Synopses & Reviews
This book reassesses the love poetry of Maurice Scève from a phenomenological viewpoint. It calls into question the traditional critical view of Scève as a poet consumed by the anguish and darkness of unrequited love, and frustrated by poetic and erotic quests that lead him nowhere. Professor Nash argues instead that the conflicting forces in Scève's poetic expression of love (light and dark, night and day, heaven and hell) lead ultimately to a sense of equilibrium and a transcendent paradisal state, and that the poet's struggle is actually directed toward this coming to terms with the meaning of ineffable love. Contemplation and portrayal of the ineffable are shown to constitute the central and unifying concern of this compelling body of Renaissance love poetry.
Review
"In this thought-provoking and refreshing study, Nash has accomplished on the critical level what he portrays Scève as having attained in the poetic and aesthetic realm. It is a work which will be valuable, not only to specialists of Scève and Renaissance poetry, but to all who are interested in investigating that mysterious and complicated intellectual, sensual, and aesthetic process which results in the creation of poetry." Renaissance Quarterly
Synopsis
This is a new reading of the love lyrics of the French Renaissance poet Maurice Scève. It challenges the prevailing critical view of Scève as a poet consumed by the anguish of unrequited love, and argues instead that the poet's struggle is directed towards coming to terms with the meaning of transcendent, ineffable love.
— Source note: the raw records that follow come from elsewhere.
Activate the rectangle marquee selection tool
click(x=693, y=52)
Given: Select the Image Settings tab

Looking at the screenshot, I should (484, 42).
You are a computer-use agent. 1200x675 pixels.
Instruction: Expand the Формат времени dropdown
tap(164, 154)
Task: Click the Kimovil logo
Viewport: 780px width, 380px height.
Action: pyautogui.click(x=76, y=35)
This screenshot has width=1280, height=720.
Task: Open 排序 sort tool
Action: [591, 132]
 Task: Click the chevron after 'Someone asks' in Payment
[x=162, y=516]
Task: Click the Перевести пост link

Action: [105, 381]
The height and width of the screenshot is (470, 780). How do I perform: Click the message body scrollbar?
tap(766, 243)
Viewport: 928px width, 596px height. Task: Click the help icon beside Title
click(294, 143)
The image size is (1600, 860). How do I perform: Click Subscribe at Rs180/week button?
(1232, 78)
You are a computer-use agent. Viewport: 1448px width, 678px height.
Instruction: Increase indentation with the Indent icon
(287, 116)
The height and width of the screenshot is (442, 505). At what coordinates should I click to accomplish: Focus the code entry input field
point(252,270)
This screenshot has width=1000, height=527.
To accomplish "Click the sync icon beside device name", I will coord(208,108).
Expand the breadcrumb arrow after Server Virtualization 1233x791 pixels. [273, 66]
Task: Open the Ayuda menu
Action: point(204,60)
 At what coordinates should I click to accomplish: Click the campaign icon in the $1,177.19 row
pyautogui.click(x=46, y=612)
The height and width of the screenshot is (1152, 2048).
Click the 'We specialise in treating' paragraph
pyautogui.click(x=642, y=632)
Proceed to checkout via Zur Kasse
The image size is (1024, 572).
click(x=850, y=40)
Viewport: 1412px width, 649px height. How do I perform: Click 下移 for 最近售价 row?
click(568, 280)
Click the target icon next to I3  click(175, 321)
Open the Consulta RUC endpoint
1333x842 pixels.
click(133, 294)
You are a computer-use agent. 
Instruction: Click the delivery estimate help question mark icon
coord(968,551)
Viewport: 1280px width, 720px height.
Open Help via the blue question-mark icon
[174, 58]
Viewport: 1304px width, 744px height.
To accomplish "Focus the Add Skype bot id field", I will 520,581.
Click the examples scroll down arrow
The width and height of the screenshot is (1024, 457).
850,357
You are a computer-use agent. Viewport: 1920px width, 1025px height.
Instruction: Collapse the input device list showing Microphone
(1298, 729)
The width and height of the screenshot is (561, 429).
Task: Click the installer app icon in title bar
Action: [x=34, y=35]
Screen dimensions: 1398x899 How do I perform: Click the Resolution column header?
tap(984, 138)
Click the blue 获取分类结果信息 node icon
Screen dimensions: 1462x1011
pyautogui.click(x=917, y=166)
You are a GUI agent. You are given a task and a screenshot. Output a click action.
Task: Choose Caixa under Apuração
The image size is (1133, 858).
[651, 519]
Professor Nash shows how the conflicting forces portrayed by the poet (light and dark, heaven and hell) express a transcendent paradisal state which is the central and unifying concern of this compelling body of Renaissance love poetry.
Description
Includes bibliographical references (p. 191-201) and index.
Table of Contents
Preface; 1. The problem of the dark side of a love poet: an introduction and reassessment; 2. In search of love's epistemology: affirming the role of the creative imagination; 3. Embodying the sacred and ineffable: poetic forms of transcendence and paradise; 4. Becoming what one sees: the unity and identity of poetic self; 5. Struggle, light, and love's 'sainct lieu'; 6. 'De mes trauaulx me bienheurantz ma peine': love poetry as therapy; Epilogue: Scève, Mallarmé, and the art of transcendence; Notes; Bibliography; Index.